Memperhatikan tahapan perkembangan berpikir tersebut, kecenderungan belajar anak usia sekolah dasar memiliki tiga ciri, yaitu:
1) Konkrit
Konkrit mengandung makna proses belajar beranjak dari hal-hal yang konkrit yakni yang dapat dilihat, didengar, dibaui, diraba, dan diotak atik, dengan titik penekanan pada pemanfaatan lingkungan sebagai sumber belajar. Pemanfaatan lingkungan akan menghasilkan proses dan hasil belajar yang lebih bermakna dan bernilai, sebab siswa dihadapkan dengan peristiwa dan keadaan yang sebenarnya, keadaan yang alami, sehingga lebih nyata, lebih faktual, lebih bermakna, dan kebenarannya lebih dapat di pertanggungjawabkan.
2) Integratif
Pada tahap usia sekolah dasar anak memandang sesuatu yang dipelajari sebagai suatu keutuhan, mereka belum mampu memilah-milah konsep dari berbagai disiplin ilmu, hal ini melukiskan cara berpikir anak yang deduktif yakni dari hal umum ke bagian demi bagian.
3) Hierarkis
Pada tahapan usia sekolah dasar, cara anak belajar berkembang secara bertahap mulai dari hal-hal yang sederhana ke hal-hal yang lebih kompleks. Sehubungan dengan hal tersebut, maka perlu diperhatikan mengenai urutan logis, keterkaitan antar materi, dan cakupan keluasan serta kedalaman materi
D. Fungsi Pendekatan
Fungsi Pendekatan bagi suatu pengajaran adalah sebagai pedoman umum dan langsung bagi langkah-langkah metode pengajaran yang akan digunakan. Pendekatan melahirkan metode, artinya metode suatu bidang studi ditentukan oleh pendekatan yang digunakan. Sebagai contoh pendekatan langsung melahirkan metode langsung, ataupun pendekatan komunikatif melahirkan metode komunikatif.
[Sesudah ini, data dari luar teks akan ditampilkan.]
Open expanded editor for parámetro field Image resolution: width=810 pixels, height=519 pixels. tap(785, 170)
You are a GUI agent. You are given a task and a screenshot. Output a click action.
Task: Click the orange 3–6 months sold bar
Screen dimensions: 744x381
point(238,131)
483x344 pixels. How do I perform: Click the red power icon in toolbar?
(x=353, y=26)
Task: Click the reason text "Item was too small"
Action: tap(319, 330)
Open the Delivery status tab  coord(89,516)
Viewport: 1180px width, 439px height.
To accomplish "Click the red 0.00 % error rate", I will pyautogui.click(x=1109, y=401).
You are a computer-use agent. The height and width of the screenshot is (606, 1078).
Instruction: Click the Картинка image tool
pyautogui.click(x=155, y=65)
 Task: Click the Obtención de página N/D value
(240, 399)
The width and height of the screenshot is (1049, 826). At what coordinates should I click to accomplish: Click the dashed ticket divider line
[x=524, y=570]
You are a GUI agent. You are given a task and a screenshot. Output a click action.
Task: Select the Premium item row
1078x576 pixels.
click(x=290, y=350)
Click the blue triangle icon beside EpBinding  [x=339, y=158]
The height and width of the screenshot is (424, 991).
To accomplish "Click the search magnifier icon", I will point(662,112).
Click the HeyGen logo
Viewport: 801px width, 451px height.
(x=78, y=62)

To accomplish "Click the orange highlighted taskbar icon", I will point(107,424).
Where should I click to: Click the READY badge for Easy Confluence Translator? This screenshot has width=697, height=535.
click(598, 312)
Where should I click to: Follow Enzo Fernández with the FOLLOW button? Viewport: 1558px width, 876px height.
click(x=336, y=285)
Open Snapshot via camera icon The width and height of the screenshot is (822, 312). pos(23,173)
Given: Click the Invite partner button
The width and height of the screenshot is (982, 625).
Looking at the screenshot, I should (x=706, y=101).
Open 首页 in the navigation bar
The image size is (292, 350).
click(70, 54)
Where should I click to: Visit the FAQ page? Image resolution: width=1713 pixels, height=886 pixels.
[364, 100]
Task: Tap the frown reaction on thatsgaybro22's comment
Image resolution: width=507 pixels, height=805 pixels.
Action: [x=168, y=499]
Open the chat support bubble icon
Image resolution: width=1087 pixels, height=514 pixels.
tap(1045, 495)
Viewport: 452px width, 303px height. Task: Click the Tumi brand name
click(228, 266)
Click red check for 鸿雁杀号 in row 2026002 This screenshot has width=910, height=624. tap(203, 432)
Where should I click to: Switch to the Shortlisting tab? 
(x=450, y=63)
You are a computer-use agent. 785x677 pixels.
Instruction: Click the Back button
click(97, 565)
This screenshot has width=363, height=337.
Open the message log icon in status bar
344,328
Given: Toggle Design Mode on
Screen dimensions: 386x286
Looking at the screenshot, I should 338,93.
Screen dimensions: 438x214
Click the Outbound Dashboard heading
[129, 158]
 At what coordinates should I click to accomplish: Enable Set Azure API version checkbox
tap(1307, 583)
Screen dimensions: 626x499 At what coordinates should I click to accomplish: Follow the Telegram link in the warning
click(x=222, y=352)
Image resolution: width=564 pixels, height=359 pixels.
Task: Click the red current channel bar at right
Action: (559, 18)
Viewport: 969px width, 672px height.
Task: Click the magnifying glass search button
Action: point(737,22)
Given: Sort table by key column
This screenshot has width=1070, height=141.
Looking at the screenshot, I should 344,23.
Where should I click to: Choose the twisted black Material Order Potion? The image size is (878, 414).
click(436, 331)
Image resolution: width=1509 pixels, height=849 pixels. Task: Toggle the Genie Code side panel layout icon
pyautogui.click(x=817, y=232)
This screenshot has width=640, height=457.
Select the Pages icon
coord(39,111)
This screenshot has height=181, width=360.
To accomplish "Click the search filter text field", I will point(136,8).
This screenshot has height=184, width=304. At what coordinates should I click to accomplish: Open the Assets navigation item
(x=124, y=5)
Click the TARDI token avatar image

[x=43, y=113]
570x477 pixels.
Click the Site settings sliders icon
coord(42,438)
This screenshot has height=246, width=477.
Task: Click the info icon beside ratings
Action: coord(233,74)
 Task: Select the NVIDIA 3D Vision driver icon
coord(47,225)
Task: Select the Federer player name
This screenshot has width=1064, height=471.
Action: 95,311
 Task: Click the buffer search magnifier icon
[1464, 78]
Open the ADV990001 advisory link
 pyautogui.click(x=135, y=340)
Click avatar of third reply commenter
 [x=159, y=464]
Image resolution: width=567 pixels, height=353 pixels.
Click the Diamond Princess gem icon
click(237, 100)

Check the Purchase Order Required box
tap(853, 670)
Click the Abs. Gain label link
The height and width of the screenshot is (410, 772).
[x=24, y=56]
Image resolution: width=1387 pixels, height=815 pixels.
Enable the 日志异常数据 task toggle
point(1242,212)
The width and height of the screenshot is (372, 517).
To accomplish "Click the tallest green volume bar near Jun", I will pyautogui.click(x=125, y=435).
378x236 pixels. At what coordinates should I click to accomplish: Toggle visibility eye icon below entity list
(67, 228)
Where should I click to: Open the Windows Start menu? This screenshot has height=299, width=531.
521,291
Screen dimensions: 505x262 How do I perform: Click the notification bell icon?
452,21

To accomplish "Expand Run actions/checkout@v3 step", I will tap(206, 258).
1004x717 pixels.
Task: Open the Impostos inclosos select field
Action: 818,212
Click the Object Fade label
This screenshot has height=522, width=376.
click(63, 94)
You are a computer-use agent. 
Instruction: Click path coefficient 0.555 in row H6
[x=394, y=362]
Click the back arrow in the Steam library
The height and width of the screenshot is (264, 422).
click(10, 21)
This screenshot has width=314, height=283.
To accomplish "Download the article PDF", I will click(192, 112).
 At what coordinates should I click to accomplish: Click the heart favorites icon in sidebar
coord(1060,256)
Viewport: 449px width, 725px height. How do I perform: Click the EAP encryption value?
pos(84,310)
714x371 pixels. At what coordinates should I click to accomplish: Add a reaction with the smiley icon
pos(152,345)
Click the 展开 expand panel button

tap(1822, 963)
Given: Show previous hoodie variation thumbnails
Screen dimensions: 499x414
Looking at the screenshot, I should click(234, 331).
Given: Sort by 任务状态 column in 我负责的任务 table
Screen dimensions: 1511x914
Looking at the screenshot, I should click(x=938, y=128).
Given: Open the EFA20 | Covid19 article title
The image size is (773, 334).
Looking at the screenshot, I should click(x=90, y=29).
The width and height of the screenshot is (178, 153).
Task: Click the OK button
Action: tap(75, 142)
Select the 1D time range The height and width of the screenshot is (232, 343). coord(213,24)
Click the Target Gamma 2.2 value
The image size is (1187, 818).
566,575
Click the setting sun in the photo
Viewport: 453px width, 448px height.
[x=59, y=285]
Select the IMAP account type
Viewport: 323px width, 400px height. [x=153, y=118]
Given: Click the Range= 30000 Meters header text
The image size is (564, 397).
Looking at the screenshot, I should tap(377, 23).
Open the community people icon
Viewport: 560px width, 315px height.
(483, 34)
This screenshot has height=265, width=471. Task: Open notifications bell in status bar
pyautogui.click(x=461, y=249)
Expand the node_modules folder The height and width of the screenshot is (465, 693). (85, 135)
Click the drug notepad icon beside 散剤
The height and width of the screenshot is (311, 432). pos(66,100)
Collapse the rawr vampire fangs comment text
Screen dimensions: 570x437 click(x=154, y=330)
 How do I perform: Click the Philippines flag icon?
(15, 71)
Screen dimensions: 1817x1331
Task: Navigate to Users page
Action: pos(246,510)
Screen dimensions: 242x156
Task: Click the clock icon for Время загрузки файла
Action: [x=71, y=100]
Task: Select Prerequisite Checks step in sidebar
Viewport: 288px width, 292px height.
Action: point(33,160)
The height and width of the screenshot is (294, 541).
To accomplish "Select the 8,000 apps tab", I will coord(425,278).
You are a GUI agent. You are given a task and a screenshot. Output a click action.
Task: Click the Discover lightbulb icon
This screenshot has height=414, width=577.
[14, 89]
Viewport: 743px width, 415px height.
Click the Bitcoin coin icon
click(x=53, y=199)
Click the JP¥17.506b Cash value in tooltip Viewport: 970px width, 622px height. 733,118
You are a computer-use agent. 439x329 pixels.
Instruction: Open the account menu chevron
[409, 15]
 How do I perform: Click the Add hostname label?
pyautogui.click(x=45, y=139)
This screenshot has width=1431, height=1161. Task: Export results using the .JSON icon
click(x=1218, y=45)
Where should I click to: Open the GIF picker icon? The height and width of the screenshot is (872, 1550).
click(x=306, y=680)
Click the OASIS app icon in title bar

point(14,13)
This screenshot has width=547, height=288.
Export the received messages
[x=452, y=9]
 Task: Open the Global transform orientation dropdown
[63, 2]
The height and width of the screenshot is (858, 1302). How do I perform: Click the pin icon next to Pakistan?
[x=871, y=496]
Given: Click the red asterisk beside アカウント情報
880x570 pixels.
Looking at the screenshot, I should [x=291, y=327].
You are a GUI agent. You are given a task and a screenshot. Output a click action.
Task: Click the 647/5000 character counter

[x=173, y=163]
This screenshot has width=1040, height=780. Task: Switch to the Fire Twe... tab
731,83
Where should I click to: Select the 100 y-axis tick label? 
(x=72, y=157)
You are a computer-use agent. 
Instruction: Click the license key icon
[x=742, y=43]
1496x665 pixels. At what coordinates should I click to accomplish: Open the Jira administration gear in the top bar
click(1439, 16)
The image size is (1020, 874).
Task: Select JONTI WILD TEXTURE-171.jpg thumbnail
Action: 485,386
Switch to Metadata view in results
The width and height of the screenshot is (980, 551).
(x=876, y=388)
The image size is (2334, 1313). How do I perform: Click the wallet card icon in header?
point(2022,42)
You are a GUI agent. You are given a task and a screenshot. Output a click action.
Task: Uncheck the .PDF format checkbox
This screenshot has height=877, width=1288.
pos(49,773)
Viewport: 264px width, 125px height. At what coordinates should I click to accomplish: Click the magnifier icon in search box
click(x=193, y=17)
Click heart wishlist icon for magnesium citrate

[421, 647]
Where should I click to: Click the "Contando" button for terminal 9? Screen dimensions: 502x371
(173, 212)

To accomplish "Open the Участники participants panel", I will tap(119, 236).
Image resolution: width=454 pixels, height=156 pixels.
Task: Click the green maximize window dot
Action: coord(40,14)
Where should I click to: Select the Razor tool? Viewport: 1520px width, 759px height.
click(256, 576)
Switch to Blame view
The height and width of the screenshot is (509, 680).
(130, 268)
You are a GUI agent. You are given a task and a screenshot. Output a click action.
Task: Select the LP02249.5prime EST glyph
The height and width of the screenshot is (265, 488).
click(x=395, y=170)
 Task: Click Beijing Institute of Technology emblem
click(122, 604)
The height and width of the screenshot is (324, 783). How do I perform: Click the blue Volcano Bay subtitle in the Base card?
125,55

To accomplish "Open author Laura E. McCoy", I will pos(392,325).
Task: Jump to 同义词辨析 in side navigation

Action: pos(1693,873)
Bila prinsip lahir dari teori-teori bidang-bidang yang relevan, pendekatan lahir dari asumsi terhadap bidang-bidang yang relevan pula. Misalnya, pendekatan pengajaran bahasa lahir dari asumsi-asumsi yang muncul terhadap bahasa sebagai bahan ajar, asumsi terhadap apa yang dimaksud dengan belajar, dan asumsi terhadap apa yang dimaksud dengan mengajar. Berdasarkan asumsi-asumsi itulah kemudian muncul pendekatan pengajaran yang dianggap cocok bagi asumsi-asumsi tersebut. Asumsi terhadap bahasa sebagai alat komunikasi dan bahwa belajar bahasa yang utama adalah melalui komunikasi, lahirlah pendekatan komunikatif.